As to Mazur's first complaint, we conclude that the district court complied with Rule 32. United States v. Gonzales, 765 F.2d 1393, 1397 (9th Cir. 1985), cert. denied, 474 U.S. 1068 (1986). While the district court declined to make a finding as to the dispute between the parties that arose out of Mazur's presentence report, the court did determine that no such finding was necessary because neither position would be relied upon in sentencing. Fed. R. Crim. P. 32(c) (3) (D). " [D]istrict courts should state their intent to disregard controverted matters explicitly in the future." Gonzales, 765 F.2d at 1397. Here, in reference to Mazur's objections to the presentence report, the district judge made it clear he would not base his determination on the controverted statements when he said that "the court will do its own independent evaluation for the purpose of sentence." We find the court's statement sufficiently explicit.

"Whether the sentence imposed was 'illegal' is a question of law reviewed de novo." United States v. Fowler, 794 F.2d 1446, 1449 (9th Cir. 1986), cert. denied, 479 U.S. 1094 (1987). We have "defined an illegal sentence as one which is not authorized by the judgment of conviction, or is in excess of the permissible statutory penalty for the crime, or is in violation of the Constitution." United States v. Johnson, 988 F.2d 941, 943 (9th Cir. 1993) (citing United States v. Fowler, 794 F.2d 1446, 1449 (9th Cir. 1986), cert. denied, 479 U.S. 104 (1987)).

Mazur's sentence in not in excess of the permissible statutory penalty for the crime. He does not argue that his sentence is not authorized by the judgment of conviction nor that it is in violation of the Constitution. What he does argue is that the sentence imposed by the district court is based upon "charges which were dismissed as well as allegations on which [he] was never charged." The district judge, however, explicitly stated that Mazur's sentence would only be based on the relevant convictions. The court stated: "But in the clearest sense of the terms, that we have only certain counts before the court that I will be dealing with, and the sentence will be circumscribed to those counts." Finally, as we have noted, whether or not Mazur's sentence is unusually long or unreasonably severe is not a matter we are free to review, as long as that sentence is authorized by the judgment of conviction, does not exceed the statutory penalty period, and is not contrary to the Constitution. No Eighth Amendment claim is, or could legitimately be, made here.

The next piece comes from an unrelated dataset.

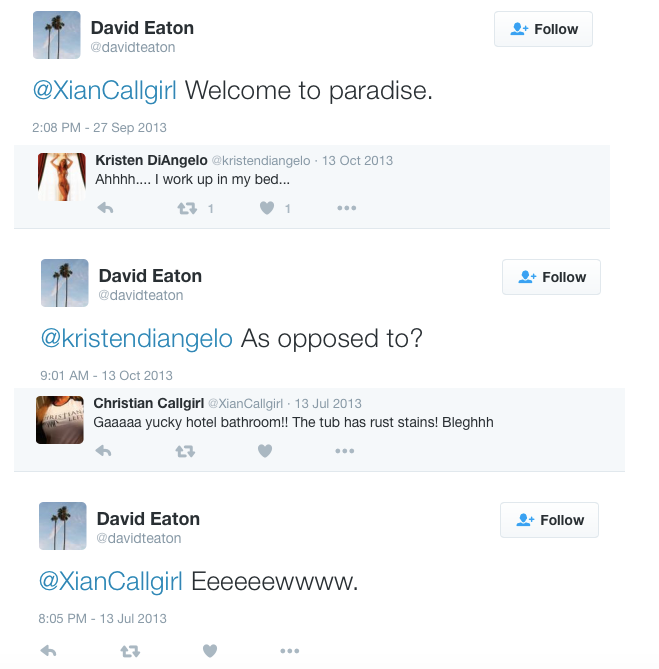This screenshot has height=669, width=659.
Task: Retweet Christian Callgirl's hotel bathroom tweet
Action: [x=185, y=451]
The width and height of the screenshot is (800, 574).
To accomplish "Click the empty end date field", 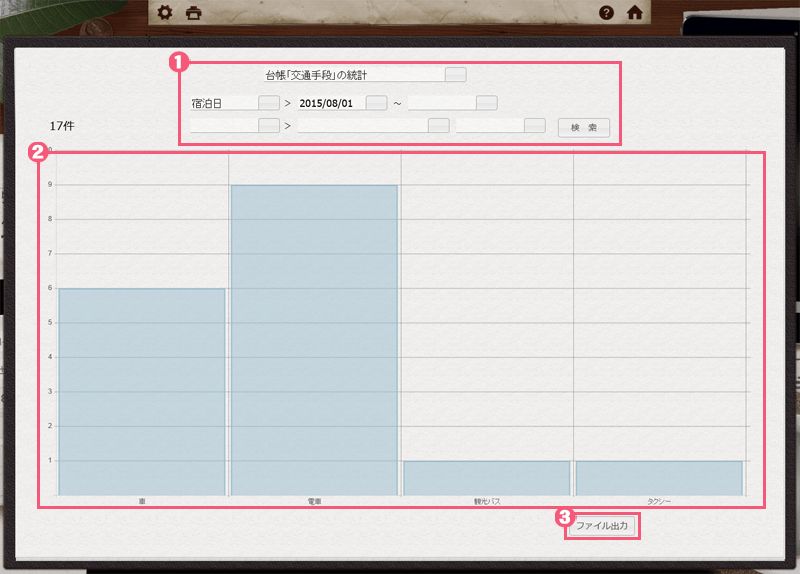I will tap(440, 103).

Mazur's sentence was not imposed in violation of Fed. R. Crim. P. 32(c) (3) (D) nor is its length unlawful. Therefore, the district court's denial of the Rule 35 motion is

AFFIRMED.

 *

This disposition is not appropriate for publication and may not be cited to or by the courts of this circuit except as provided by Ninth Circuit Rule 36-3

 1

It is important to note that this is a pre-guidelines case. Mazur relies upon the former text of Fed. R. Crim. P. 35 and 32 in this appeal, which govern procedures relating to offenses committed prior to November 1, 1987

 2

See United States v. Buchanan, No. 94-10056, slip op. at 7907 (9th Cir. July 6, 1995)

At sentencing the district court provided Mazur with oral assurance of his right to appeal his sentence:

THE COURT: Mr. Mazur, you do have a right to appeal from the judgment of the sentence I have now imposed upon you. If you wish to appeal, you must file that notice within ten days of the entry of judgment. If you don't have the cost to pay for the filing of the appeal or hiring of an attorney, if you file a notice of indigency, costs can be waived and an attorney can be appointed. Do you understand your right to appeal, sir?

THE DEFENDANT: Yes, sir.

"This colloquy indicates that [Mazur] understood the court's affirmative advice that he had a right to appeal despite the contrary indication in the plea agreement." Id. at 7914.